La pandemia del coronavirus ha provocado grandes cambios en la forma de trabajar, a marcha forzada muchas empresas tuvieron que implantar el teletrabajo o disminuir la jornada laboral.

Tras la «obligación» de imponer el teletrabajo, muchas empresas han podido comprobar los beneficios que conlleva, y muchas ya se están planteando implantarlo de forma definitiva.
Otra de las medidas que se prevén que se incorporen para quedarse en las empresas es la jornada laboral de 4 días, es decir trabajar 4 días y librar 3. La primera ministra de Nueva Zelanda, Jacinda Ardern, planteó hace unos días la posibilidad de introducir en su país la semana laboral de cuatro días para aumentar el tiempo libre y reactivar el consumo y la economía tras el confinamiento. También se han sumado a esta petición desde la principal patronal de Japón, Keidaren, que ha sugerido a las compañías que introduzcan esta medida junto con el trabajo en remoto y los turnos rotatorios para reducir los riesgos de transmisión del coronavirus y descongestionar el transporte público.
En España, la sección industrial de UGT ha propuesto que se establezca una jornada de 32 horas semanales repartidas en 4 días,
De una encuesta realizada por Henley Business School en Reino Unido a 2.000 empleados y 500 empresarios ingleses se extrae que el 77% de los trabajadores observan un vínculo claro entre una semana de cuatro días y una mejor calidad de vida personal.
Los defensores de esta jornada laboran alegan que con una jornada de 4 días se bajaría considerablemente el riesgo de contagios por coronavirus, bajando las aglomeraciones de personas en el transporte público y sobre todo mejorar la conciliación familiar y lo que más destacan es que al tener más tiempo de ocio, aumentara el consumo y gasto por parte de los ciudadanos.

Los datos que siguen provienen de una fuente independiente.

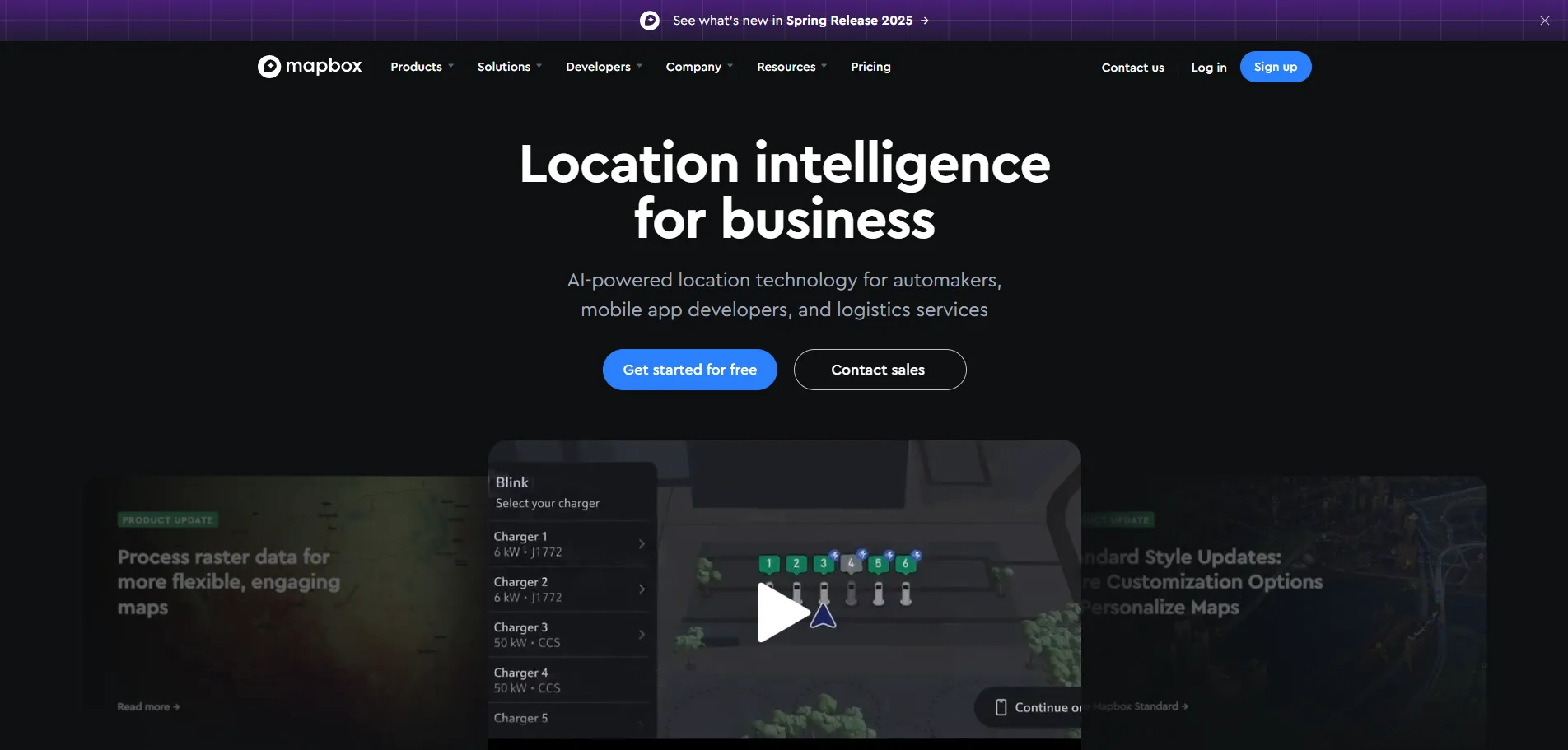Screen dimensions: 1568x750
Task: Click green parking marker number 6
Action: point(905,564)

La plataforma 4suma! quiere impulsar esta medida laboral, para aumentar la productividad en un momento crítico para las empresas y el mercado de trabajo.

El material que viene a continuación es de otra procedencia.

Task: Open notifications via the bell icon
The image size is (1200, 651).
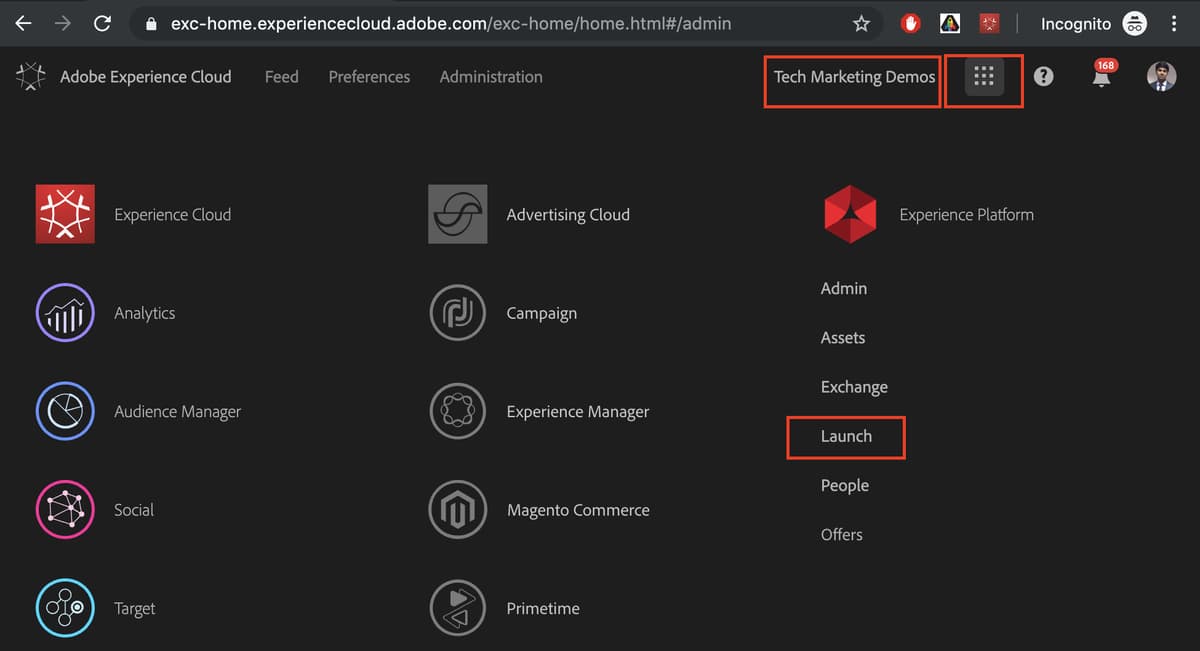Action: pos(1101,77)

Ahora es un buen momento para plantear cambios, ya que las empresas, trabajadores y clientes están más abiertos a estos
Pero lo que más puede echar para «atrás» es el salario, porque no queda muy claro que las empresas acepten pagar por una jornada de 32 horas semanales como si se hubiera trabajado 40 horas.
La plataforma 4suma! alega que se viene reduciendo la jornada de trabajo desde el siglo XIX hasta hoy y los salarios han ido subiendo o bajando en función del momento de la historia, no de la jornada laboral, haciendo hincapié en que se debe hacer un esfuerzo en que España sigua una línea de mejora en la productividad.
Sin embargo muchos empresarios no están de acuerdo con esto, y aseguran que una reducción de la jornada a cambio de un mismo salarios puede incrementar los costes salariales en aquellas actividades que no dependen tanto de la motivación y cumplimiento de objetivos individuales, sino de cobertura de actividad por turnos o de horarios de apertura o atención a clientes. Existen otras alternativas como la flexibilidad, que no implicarían acortar la semana laboral un día, pero aportarían ventajas o los mismo beneficios que una jornada de 4 días.
En España la empresa andaluza DELSOL fue la primera en implantar la jornada de 4 días semanales antes del estado de alarma, sin afectar a los salarios de los trabajadores ni a la productividad de la empresa.